Copy every line that holds the string "cell" from the data below.
[[ EXTRACTED DATA open ]]
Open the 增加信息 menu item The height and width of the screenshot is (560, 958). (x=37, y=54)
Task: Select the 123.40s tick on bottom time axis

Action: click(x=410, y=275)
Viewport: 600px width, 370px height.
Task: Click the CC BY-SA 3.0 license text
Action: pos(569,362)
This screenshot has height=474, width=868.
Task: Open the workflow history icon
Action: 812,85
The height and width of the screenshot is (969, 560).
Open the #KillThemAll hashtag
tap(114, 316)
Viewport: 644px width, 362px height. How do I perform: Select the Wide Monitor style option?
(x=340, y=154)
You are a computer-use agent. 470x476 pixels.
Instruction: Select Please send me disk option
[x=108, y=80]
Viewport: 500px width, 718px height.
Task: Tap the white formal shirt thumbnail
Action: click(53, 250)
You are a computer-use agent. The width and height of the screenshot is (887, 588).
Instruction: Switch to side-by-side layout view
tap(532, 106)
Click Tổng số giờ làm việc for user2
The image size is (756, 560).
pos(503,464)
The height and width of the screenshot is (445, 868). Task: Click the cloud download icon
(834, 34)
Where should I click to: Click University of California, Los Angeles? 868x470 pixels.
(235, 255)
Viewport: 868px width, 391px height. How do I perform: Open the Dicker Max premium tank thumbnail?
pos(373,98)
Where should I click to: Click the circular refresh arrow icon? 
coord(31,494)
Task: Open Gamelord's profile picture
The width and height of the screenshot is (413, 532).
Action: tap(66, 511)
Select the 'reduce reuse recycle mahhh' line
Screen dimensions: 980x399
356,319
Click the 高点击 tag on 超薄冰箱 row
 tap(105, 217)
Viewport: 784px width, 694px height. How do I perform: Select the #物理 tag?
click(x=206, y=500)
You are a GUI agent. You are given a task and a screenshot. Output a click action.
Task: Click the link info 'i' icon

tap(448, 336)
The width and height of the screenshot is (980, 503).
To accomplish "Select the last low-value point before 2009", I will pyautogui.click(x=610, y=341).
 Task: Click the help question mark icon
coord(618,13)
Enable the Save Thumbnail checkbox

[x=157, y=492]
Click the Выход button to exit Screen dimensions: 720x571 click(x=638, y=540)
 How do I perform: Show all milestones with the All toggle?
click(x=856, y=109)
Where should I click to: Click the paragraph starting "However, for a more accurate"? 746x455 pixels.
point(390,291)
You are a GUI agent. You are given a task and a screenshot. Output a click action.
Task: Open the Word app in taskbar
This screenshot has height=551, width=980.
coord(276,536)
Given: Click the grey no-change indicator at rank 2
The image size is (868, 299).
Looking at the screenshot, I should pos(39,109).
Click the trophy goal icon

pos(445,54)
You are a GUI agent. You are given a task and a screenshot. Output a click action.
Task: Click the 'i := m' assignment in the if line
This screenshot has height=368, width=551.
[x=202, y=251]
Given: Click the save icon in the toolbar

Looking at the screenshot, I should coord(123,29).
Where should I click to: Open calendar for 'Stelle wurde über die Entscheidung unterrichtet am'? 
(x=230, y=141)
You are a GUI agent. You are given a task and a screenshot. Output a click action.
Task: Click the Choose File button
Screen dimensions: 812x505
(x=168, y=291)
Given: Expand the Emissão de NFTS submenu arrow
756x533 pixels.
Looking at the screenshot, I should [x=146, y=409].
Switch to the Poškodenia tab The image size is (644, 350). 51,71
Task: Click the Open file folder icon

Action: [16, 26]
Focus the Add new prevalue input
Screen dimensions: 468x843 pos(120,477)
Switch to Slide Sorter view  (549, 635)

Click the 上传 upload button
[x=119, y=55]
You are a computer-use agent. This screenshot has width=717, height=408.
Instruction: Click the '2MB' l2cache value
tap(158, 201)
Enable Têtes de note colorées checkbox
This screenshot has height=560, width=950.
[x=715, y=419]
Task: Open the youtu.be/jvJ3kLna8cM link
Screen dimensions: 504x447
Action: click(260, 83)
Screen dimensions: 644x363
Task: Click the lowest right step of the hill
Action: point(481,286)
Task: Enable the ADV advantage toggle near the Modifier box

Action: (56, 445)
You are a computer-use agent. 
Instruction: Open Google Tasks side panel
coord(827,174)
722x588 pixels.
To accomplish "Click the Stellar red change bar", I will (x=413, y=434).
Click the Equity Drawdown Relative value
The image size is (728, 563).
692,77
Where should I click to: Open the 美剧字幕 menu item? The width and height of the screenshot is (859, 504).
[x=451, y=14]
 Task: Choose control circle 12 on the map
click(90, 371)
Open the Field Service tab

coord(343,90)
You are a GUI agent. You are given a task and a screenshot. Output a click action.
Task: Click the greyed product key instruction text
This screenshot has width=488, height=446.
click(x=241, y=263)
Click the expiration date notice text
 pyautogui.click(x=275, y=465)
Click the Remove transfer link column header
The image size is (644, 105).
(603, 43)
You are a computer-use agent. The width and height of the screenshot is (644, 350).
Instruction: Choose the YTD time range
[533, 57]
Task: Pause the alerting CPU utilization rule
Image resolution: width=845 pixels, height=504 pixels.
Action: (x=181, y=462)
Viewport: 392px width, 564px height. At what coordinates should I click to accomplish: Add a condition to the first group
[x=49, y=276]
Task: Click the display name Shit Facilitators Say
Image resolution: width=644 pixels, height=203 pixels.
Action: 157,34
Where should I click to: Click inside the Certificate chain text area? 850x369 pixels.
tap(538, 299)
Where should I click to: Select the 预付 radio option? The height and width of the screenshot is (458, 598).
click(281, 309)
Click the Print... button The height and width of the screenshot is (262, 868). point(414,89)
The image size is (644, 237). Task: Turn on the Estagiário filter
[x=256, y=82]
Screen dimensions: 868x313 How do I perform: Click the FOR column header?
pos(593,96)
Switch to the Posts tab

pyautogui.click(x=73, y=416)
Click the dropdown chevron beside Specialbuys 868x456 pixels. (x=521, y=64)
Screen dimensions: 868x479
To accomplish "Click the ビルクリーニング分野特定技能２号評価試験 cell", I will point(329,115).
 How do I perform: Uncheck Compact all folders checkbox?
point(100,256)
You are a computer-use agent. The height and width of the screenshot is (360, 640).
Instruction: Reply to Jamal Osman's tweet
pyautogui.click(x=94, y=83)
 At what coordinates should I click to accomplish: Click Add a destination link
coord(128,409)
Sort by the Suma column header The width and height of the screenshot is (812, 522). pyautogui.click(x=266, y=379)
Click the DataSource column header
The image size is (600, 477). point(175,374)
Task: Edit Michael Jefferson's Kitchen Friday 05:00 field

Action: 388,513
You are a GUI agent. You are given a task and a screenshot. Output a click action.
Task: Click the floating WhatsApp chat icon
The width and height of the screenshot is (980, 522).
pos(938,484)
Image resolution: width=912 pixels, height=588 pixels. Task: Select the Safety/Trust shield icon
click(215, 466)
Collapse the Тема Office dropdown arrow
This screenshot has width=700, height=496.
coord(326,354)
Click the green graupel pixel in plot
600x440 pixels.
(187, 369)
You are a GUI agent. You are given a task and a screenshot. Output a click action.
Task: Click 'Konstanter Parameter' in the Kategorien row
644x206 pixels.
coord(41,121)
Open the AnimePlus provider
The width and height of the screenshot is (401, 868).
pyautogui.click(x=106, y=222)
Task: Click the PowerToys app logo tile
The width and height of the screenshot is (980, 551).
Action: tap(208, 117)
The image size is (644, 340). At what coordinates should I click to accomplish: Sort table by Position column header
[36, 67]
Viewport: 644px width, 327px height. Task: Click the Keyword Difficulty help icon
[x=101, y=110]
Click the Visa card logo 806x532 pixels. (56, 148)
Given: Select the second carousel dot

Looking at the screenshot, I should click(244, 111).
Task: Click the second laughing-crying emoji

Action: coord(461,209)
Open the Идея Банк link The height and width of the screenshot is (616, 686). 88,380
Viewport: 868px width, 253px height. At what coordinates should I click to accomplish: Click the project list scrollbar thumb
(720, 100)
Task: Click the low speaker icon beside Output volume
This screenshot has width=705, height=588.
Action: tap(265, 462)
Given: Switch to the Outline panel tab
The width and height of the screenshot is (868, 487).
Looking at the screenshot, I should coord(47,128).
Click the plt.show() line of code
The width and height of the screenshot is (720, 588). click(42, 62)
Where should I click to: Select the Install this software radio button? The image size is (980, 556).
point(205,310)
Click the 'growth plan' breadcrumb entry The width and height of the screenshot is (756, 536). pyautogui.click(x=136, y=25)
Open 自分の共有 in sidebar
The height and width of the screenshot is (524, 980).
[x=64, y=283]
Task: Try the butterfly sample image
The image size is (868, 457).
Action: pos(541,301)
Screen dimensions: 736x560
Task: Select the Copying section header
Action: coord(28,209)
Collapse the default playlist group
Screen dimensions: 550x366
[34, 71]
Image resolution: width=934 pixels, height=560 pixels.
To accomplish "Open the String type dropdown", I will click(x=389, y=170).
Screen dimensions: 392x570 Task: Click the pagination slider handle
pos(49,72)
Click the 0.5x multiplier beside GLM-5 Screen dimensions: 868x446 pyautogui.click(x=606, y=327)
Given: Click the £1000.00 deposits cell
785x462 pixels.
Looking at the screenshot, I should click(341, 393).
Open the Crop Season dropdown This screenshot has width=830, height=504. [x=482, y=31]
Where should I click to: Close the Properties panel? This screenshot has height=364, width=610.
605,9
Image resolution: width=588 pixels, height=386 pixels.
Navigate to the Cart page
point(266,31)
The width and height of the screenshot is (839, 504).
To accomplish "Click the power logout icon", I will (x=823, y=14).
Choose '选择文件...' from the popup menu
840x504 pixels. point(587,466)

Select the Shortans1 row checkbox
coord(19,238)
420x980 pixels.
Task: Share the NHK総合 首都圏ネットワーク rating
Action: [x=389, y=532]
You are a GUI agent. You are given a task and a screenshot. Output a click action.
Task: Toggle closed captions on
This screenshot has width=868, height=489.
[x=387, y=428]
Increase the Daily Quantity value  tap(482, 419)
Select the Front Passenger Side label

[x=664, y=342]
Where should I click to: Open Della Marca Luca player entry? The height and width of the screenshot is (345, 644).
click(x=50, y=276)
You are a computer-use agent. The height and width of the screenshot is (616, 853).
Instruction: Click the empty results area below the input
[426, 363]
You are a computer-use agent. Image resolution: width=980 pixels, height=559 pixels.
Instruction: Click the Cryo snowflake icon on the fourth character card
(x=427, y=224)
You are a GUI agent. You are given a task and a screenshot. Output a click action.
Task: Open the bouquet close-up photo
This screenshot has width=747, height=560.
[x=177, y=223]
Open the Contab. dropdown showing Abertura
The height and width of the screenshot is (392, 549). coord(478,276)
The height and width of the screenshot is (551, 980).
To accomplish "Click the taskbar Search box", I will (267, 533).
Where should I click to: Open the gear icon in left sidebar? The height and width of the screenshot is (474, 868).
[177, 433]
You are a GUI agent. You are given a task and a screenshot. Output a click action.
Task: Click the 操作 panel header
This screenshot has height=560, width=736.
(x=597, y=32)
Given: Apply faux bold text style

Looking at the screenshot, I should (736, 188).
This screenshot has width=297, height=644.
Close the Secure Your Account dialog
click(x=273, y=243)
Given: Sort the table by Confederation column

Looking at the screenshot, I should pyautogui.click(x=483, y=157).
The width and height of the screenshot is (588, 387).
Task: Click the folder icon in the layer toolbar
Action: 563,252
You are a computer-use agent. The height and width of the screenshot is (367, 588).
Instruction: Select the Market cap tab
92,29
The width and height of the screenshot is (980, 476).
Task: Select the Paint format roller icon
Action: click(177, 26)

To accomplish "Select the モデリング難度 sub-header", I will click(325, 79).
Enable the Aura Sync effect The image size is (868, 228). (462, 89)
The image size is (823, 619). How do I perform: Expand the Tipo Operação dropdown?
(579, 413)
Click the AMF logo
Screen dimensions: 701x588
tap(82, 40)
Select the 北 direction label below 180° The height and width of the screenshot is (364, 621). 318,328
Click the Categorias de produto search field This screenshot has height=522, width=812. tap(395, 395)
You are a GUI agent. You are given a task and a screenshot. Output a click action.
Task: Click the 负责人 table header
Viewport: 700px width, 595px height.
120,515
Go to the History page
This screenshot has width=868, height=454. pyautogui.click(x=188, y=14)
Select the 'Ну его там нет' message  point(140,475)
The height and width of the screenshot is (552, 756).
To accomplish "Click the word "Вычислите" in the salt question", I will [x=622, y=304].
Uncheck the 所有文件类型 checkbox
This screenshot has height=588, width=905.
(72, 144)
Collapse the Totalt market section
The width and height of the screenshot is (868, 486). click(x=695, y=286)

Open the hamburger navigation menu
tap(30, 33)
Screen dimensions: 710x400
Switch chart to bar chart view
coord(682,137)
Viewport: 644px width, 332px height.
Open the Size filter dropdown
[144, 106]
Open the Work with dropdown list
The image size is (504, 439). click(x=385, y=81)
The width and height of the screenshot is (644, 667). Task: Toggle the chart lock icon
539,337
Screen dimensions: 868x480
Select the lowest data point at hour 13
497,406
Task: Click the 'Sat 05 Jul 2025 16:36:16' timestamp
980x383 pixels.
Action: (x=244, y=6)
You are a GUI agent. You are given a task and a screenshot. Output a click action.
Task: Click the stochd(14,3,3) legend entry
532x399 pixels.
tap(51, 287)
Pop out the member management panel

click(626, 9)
[[ EXTRACTED DATA closed ]]
#### OUTPUT FOR THIS TASK
To accomplish "Click the ビルクリーニング分野特定技能２号評価試験 cell", I will point(329,115).
Given: Click the £1000.00 deposits cell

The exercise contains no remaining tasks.